Quello che piuttosto vale la pena sottolineare di questo esperimento, è il rinnovarsi di qualcosa che costantemente si ripete da quando l’uomo esiste. Aldous Huxley, l’autore de “Le porte della percezione”, diceva che “il bisogno di fuga, di trascendere noi stessi anche se solo per pochi momenti, è sempre stato uno dei desideri principali dell’anima”. Probabilmente il desiderio maggiore, perché nessuno, se è onesto, sente di bastare a se stesso. Cercare di definire in suoni questo desiderio è quello che l’uomo ha fatto da sempre, prima e oltre ogni cosa. Nel suo libro “La musica primitiva”, lo studioso Marius Schneider, sosteneva che ogni popolazione da sempre ha nel suo dna la concezione che l’universo sia stato creato da un suono “divino e primordiale”, di come l’uomo sia essenzialmente una”essenza sonora” e di come questo suono primordiale rimanga nella coscienza di ognuno come un ricordo antichissimo che malinconicamente ci rimanda alla nostra natura più intima e allo stesso tempo universale.

Questo ricordo ha fatto sì che l’uomo cercasse di recuperare quel suono originale che ha lasciato una ferita dentro di lui, e per far questo ha usato quello che di più potente aveva, la voce. “La voce è l’uomo, il canto è l’anima o il veicolo dell’anima. Dal momento che l’uomo è nato dal suono, la sua essenza sarà sempre sonora (…). La canzone individuale è una melodia che esprime il ritmo individuale di una persona. E’ conosciuta da tutti, ma in linea di massima può essere cantata soltanto dal suo proprietario”.

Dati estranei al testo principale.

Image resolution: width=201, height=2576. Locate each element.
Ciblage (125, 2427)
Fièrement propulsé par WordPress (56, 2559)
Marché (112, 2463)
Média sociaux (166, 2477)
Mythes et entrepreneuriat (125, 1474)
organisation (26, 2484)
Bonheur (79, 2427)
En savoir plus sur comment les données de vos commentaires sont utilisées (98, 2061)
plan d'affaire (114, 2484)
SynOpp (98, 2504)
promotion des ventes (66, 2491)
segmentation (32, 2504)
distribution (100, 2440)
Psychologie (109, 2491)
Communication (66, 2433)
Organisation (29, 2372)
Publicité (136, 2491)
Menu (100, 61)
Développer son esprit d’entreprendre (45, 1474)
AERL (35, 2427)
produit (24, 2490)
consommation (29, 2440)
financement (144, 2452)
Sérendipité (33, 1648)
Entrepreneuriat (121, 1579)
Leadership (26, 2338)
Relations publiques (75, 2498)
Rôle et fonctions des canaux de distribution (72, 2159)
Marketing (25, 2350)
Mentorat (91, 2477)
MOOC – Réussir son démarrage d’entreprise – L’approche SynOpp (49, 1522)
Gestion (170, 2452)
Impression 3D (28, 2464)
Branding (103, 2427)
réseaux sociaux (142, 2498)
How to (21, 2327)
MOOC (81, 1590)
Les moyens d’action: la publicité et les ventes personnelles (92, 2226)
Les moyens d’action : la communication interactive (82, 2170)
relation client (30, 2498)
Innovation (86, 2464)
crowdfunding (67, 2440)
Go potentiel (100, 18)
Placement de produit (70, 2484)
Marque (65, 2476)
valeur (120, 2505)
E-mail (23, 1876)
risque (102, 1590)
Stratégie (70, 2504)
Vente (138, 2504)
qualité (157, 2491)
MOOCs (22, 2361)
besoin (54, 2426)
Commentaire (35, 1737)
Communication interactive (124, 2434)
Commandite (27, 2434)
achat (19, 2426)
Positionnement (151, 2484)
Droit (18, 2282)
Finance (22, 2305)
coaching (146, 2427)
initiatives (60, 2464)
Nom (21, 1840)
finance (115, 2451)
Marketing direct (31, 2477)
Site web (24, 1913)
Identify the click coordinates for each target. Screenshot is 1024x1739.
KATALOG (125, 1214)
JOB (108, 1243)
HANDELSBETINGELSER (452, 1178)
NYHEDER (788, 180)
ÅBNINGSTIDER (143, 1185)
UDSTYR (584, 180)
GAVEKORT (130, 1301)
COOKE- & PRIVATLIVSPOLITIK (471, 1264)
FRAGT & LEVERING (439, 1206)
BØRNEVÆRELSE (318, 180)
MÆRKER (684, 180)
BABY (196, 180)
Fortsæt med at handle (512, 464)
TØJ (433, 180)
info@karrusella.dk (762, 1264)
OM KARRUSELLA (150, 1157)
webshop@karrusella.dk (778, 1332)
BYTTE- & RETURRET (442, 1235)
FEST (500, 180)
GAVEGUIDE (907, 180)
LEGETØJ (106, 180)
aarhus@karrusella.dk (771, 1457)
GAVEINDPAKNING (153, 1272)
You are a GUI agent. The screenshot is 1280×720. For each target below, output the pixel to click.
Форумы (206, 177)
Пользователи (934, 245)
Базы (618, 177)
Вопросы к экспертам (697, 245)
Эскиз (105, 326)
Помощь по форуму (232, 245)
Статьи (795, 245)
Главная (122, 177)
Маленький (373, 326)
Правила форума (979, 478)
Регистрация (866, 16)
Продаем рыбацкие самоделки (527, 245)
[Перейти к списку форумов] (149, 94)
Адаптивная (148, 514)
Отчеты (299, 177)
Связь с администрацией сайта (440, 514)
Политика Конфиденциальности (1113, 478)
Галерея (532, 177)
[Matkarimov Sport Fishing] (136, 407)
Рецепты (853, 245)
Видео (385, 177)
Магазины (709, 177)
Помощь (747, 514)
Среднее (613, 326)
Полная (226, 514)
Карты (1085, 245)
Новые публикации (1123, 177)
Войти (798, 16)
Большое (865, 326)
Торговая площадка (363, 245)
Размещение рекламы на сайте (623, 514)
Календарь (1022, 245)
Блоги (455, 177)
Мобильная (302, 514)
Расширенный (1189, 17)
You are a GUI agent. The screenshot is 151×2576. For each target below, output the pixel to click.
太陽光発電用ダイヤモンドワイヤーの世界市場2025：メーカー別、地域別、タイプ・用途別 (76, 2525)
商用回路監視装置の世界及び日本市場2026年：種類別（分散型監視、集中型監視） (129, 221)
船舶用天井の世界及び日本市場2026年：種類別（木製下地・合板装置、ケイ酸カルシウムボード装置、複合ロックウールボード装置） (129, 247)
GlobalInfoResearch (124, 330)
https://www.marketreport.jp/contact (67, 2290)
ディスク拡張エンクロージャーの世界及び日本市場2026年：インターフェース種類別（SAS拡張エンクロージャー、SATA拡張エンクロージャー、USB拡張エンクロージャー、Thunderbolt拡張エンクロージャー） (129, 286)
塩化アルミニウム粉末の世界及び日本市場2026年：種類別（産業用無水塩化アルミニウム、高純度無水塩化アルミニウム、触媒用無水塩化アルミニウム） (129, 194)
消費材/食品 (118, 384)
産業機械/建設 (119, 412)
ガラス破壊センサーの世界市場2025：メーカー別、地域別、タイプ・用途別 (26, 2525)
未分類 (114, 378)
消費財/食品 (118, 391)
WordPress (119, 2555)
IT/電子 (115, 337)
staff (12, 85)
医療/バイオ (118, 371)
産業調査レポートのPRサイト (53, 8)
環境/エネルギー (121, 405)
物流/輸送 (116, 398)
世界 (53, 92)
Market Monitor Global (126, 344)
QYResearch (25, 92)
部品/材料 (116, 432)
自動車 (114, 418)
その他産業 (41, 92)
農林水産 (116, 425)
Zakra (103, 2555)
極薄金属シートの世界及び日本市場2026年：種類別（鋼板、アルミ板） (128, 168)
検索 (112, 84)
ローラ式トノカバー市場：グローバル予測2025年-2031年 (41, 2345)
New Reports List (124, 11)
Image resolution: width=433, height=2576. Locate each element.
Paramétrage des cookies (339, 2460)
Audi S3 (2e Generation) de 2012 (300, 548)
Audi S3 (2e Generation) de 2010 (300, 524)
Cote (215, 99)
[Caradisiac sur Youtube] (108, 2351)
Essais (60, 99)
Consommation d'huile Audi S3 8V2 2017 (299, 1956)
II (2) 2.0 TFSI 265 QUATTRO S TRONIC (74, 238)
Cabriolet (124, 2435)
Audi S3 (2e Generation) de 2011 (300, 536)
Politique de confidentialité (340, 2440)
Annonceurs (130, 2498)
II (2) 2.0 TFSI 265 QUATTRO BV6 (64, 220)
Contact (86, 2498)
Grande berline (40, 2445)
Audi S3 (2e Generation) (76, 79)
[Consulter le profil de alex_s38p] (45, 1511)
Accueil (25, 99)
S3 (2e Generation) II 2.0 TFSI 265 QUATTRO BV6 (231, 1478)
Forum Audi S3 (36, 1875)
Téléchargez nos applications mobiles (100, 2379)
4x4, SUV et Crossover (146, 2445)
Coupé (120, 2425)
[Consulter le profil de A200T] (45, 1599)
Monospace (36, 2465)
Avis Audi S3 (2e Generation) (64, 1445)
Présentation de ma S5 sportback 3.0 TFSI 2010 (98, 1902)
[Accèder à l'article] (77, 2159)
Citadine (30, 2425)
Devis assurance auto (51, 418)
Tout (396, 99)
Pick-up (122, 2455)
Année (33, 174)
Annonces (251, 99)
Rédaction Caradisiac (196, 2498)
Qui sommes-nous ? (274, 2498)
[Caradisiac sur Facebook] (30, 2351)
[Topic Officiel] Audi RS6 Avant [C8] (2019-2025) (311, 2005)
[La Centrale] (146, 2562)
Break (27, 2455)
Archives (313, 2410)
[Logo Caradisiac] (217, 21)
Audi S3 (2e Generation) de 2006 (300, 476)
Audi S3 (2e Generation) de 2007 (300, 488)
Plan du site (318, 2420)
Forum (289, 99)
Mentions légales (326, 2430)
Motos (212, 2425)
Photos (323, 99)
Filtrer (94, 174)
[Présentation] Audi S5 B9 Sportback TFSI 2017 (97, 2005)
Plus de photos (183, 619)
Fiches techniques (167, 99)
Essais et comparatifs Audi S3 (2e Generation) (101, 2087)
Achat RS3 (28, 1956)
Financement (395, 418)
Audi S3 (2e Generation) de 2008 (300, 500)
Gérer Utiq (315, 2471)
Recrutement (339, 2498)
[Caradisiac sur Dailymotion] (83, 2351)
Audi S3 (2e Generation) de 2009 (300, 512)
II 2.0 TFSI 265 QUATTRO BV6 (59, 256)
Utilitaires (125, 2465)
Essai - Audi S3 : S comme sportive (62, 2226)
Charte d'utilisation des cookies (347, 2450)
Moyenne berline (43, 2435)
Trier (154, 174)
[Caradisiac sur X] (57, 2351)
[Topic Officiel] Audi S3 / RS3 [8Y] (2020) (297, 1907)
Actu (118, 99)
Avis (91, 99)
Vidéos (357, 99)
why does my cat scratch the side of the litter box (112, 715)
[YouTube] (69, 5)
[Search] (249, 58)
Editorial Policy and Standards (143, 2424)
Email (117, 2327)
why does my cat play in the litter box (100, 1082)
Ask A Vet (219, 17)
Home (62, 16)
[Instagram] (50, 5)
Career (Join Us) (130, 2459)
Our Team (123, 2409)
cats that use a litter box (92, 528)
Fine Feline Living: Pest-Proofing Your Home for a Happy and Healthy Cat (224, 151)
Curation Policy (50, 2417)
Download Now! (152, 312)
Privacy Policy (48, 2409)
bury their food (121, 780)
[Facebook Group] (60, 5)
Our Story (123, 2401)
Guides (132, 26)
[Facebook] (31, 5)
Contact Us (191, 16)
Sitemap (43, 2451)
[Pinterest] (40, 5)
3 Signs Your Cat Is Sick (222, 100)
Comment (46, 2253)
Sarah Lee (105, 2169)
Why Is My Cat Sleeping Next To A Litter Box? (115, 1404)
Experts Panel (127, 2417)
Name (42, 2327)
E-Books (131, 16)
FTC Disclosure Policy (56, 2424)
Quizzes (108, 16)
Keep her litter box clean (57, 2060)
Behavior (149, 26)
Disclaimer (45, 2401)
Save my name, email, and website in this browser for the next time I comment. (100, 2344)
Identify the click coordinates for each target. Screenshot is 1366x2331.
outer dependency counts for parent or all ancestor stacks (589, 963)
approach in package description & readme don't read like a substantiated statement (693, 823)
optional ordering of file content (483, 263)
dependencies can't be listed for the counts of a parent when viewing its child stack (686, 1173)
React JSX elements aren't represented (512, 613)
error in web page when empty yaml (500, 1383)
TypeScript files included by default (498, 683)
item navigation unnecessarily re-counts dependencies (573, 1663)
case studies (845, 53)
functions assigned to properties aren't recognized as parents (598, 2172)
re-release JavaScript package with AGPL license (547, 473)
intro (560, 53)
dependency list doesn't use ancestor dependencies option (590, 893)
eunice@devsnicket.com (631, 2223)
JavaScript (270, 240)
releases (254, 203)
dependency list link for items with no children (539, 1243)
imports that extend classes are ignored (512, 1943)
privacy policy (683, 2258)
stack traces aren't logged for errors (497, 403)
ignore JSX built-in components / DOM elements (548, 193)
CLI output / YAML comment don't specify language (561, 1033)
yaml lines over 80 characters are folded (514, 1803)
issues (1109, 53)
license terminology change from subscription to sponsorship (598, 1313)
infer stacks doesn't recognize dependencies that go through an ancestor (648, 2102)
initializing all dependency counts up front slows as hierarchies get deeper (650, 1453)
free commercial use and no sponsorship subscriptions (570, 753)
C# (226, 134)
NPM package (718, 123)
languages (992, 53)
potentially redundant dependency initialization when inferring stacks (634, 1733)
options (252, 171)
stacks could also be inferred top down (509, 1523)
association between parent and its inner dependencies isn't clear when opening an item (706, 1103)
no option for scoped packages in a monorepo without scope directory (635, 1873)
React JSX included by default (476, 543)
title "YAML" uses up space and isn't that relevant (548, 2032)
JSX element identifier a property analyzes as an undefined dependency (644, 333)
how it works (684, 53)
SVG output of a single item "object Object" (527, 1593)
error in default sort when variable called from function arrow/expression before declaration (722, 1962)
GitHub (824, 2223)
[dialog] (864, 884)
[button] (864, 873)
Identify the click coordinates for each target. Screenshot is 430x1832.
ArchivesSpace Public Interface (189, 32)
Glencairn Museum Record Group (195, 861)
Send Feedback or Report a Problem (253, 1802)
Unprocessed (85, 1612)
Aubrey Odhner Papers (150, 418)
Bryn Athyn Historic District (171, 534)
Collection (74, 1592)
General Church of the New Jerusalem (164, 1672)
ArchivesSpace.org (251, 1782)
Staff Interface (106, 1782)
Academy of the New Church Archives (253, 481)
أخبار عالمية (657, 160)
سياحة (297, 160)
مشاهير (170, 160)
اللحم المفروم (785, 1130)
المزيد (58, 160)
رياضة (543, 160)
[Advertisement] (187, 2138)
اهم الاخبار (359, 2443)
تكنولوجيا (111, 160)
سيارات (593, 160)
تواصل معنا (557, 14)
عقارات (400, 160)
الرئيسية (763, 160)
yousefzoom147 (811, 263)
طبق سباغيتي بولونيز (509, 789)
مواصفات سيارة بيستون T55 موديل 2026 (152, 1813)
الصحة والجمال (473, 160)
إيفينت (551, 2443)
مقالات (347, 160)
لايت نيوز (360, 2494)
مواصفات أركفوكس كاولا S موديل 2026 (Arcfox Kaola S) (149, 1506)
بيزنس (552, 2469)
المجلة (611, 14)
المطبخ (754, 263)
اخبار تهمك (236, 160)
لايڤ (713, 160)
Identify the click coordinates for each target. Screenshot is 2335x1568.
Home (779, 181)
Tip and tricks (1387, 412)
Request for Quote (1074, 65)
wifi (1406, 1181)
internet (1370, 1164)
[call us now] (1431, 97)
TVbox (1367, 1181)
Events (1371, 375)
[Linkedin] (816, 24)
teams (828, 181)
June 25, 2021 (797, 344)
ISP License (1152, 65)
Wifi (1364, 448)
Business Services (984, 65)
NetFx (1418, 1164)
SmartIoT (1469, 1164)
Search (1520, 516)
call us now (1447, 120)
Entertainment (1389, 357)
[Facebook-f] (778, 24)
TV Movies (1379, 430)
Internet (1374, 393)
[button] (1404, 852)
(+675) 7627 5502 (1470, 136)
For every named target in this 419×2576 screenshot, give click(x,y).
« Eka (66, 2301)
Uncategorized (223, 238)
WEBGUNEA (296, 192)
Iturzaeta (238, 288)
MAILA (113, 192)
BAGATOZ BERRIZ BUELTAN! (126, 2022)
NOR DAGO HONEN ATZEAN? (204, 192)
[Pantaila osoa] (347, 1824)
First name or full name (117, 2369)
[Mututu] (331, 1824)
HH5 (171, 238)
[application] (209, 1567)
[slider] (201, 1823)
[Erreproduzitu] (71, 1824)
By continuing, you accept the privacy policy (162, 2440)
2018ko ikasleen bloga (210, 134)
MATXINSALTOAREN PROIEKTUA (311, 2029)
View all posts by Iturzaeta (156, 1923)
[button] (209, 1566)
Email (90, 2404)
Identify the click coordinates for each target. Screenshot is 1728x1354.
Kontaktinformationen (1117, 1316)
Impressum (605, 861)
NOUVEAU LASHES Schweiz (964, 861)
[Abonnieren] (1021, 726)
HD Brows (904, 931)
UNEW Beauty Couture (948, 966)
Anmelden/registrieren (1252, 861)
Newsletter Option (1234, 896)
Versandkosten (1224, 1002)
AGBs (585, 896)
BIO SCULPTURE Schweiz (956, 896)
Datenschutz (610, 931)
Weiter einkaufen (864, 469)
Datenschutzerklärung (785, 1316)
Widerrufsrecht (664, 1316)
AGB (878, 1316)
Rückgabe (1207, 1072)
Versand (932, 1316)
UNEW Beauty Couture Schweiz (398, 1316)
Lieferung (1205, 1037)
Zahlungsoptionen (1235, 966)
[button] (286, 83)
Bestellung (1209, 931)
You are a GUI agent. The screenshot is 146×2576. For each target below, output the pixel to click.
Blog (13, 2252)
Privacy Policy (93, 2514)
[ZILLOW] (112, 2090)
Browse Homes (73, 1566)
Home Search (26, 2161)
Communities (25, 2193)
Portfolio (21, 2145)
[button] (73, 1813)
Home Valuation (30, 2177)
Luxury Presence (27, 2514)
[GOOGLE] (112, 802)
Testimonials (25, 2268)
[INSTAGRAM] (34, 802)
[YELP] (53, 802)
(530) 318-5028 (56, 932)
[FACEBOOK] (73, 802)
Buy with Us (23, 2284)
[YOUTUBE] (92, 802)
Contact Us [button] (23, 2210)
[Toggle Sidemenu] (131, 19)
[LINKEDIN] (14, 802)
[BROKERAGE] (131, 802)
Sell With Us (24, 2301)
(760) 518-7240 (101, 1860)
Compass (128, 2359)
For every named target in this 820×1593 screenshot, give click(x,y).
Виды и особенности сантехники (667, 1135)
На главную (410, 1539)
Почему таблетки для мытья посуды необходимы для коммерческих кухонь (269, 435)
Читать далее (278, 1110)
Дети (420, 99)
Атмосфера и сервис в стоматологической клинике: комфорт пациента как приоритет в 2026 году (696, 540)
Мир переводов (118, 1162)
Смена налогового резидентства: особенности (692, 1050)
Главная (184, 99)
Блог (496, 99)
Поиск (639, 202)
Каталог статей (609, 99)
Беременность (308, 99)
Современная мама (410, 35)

Ecco allora che esperimenti come quello citato all’inizio sono interessanti e piacevoli, ma non sarà mai un algoritmo matematico creato nel freddo di un laboratorio a rintracciare quel suono dell’universo perduto e che la nostra anima anela di ritrovare. Fino a quando esisterà un uomo sulla Terra, sarà la sua voce a esprimere questa malinconia insostenibile. Che sia la voce di un bambino che ripete la canzoncina sentita dalla mamma, o quella di un bravissimo tenore o quella piena di rabbia di un cantante rock, ogni uomo è un io irripetibile e unico che, seppur simile nel desiderio a tutti gli altri, ha dentro di sé la sua voce che solo lui può esprimere. Un cantante sale sul palco e canta la sua canzone. Che è solo sua, eppure magicamente entra in contatto con l’io di ogni singolo spettatore. Non c’è algoritmo più potente e misterioso di questo, l’algoritmo del cuore.